Reproduce the items starting at the first one and ending at the line containing "Looking at the screenshot, I should (45, 7).", swapping "dropdown" for "select menu" and changing nothing else.

Information provided
- - - - - - -

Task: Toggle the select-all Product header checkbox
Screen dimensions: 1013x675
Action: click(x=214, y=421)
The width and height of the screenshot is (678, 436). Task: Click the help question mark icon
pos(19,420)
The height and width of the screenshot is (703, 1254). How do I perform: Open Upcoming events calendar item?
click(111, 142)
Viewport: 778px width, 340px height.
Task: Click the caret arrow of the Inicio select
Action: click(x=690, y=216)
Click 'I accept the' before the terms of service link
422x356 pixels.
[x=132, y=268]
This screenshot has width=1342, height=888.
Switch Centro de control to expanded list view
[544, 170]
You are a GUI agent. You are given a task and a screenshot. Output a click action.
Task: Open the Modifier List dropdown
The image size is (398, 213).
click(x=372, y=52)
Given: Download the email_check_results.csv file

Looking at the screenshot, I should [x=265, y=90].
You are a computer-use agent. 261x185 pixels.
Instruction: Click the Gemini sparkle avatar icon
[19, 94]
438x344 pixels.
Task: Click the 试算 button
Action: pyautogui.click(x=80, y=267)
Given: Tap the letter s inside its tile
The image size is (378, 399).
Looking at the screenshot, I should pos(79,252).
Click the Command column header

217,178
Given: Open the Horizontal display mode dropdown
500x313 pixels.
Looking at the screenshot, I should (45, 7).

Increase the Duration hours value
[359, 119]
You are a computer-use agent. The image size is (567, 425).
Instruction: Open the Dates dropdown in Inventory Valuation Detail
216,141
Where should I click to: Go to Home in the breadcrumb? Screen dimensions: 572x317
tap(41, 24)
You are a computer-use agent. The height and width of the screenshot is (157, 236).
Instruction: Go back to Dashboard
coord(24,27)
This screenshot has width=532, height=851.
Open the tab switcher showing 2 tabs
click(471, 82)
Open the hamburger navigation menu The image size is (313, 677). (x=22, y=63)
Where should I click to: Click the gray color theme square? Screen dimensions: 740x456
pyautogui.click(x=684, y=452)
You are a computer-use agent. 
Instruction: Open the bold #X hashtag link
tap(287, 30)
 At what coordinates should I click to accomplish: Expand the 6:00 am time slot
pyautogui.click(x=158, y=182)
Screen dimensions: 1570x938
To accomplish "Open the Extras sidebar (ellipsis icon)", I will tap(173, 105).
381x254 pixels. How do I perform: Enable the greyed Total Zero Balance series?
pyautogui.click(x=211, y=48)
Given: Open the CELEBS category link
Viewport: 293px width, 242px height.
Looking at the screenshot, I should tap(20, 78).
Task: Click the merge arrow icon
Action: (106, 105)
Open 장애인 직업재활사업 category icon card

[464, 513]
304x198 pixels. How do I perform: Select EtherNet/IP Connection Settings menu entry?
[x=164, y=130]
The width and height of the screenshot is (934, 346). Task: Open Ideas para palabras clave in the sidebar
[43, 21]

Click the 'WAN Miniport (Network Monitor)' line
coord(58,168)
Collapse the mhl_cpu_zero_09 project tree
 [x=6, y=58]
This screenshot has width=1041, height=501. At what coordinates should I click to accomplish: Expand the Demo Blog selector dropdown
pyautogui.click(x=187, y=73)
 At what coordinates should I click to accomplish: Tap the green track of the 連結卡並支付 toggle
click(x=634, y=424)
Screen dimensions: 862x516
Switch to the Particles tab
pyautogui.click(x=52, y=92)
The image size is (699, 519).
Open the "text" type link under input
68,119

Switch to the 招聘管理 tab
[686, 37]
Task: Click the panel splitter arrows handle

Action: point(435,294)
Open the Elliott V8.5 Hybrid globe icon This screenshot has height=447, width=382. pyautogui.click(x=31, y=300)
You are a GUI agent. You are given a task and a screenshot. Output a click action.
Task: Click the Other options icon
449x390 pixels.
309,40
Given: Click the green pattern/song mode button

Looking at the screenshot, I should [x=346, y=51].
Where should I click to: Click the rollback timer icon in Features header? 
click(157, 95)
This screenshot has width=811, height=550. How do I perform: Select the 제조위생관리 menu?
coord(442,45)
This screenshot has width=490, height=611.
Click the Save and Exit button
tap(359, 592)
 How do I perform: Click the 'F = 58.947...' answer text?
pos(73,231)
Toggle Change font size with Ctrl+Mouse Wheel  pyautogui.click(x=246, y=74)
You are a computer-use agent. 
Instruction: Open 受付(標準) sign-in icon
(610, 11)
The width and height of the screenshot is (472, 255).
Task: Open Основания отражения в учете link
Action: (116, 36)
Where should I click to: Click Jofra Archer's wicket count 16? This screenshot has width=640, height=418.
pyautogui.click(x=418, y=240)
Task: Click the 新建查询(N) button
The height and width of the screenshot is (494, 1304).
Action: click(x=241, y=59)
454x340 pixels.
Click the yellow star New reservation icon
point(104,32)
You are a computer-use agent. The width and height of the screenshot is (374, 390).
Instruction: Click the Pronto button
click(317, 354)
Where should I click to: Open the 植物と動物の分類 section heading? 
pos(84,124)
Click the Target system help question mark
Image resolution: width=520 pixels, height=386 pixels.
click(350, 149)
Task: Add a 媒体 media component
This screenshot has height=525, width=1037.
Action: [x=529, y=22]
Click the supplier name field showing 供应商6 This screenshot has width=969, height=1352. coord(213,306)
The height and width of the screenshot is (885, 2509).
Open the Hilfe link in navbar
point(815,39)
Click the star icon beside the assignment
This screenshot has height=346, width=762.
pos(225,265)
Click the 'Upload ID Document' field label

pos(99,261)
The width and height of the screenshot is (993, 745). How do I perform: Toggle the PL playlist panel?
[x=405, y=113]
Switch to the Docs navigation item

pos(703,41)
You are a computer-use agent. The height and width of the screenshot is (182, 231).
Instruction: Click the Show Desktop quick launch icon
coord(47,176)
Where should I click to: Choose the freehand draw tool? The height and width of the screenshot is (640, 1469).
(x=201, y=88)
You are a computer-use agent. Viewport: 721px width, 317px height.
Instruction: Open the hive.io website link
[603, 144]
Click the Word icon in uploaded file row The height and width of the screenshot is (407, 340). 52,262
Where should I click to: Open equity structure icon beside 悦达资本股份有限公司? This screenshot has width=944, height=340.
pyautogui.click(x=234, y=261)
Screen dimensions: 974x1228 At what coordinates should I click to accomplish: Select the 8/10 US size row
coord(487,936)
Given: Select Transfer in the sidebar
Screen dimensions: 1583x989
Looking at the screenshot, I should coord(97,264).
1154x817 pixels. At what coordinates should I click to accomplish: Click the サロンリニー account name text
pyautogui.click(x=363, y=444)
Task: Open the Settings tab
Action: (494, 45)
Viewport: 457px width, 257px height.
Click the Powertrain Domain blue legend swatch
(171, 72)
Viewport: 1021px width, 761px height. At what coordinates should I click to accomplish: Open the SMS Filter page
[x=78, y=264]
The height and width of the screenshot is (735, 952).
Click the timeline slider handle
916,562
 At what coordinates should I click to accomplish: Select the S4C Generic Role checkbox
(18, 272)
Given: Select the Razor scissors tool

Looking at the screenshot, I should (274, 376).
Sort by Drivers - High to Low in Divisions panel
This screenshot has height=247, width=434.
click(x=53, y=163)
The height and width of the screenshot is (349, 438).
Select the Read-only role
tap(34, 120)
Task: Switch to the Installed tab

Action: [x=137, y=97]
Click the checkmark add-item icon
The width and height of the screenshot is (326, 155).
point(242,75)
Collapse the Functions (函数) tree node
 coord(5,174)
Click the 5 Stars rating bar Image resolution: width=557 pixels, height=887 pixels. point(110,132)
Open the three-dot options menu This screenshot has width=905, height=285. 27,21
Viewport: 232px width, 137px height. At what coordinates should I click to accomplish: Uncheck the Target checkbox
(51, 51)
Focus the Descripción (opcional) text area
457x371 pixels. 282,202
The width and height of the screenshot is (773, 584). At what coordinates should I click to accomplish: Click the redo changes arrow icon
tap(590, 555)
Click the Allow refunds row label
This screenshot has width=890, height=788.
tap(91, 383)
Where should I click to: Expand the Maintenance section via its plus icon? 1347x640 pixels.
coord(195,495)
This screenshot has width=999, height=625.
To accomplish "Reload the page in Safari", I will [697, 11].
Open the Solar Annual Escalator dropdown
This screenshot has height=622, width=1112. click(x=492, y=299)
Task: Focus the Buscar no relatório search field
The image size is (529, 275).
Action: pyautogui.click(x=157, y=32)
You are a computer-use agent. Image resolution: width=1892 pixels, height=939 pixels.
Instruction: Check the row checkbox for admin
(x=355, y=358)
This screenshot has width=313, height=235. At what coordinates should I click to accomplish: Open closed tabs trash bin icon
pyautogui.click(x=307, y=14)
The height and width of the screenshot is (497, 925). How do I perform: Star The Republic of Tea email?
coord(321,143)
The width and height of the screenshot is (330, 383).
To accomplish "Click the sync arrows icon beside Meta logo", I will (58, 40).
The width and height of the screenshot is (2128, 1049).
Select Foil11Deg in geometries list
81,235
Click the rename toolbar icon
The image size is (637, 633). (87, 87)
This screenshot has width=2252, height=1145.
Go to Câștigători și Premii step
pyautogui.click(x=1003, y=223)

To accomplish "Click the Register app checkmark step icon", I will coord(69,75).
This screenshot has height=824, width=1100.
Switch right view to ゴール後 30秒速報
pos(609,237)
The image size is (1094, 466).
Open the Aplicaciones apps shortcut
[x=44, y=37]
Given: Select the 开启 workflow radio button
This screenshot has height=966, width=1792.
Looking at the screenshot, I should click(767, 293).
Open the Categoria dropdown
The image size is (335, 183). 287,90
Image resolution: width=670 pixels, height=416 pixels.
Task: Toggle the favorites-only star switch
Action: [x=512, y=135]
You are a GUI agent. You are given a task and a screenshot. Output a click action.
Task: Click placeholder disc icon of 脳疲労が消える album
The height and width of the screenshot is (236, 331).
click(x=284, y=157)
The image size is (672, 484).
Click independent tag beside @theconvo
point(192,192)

- - - - - - -

Task result
Task: Toggle the select-all Product header checkbox
Screen dimensions: 1013x675
Action: click(x=214, y=421)
The width and height of the screenshot is (678, 436). Task: Click the help question mark icon
pos(19,420)
The height and width of the screenshot is (703, 1254). How do I perform: Open Upcoming events calendar item?
click(111, 142)
Viewport: 778px width, 340px height.
Task: Click the caret arrow of the Inicio select
Action: click(x=690, y=216)
Click 'I accept the' before the terms of service link
422x356 pixels.
[x=132, y=268]
This screenshot has width=1342, height=888.
Switch Centro de control to expanded list view
[544, 170]
You are a GUI agent. You are given a task and a screenshot. Output a click action.
Task: Open the Modifier List select menu
The image size is (398, 213).
click(x=372, y=52)
Given: Download the email_check_results.csv file

Looking at the screenshot, I should [x=265, y=90].
You are a computer-use agent. 261x185 pixels.
Instruction: Click the Gemini sparkle avatar icon
[19, 94]
438x344 pixels.
Task: Click the 试算 button
Action: pyautogui.click(x=80, y=267)
Given: Tap the letter s inside its tile
The image size is (378, 399).
Looking at the screenshot, I should pos(79,252).
Click the Command column header

217,178
Given: Open the Horizontal display mode select menu
500x313 pixels.
Looking at the screenshot, I should (45, 7).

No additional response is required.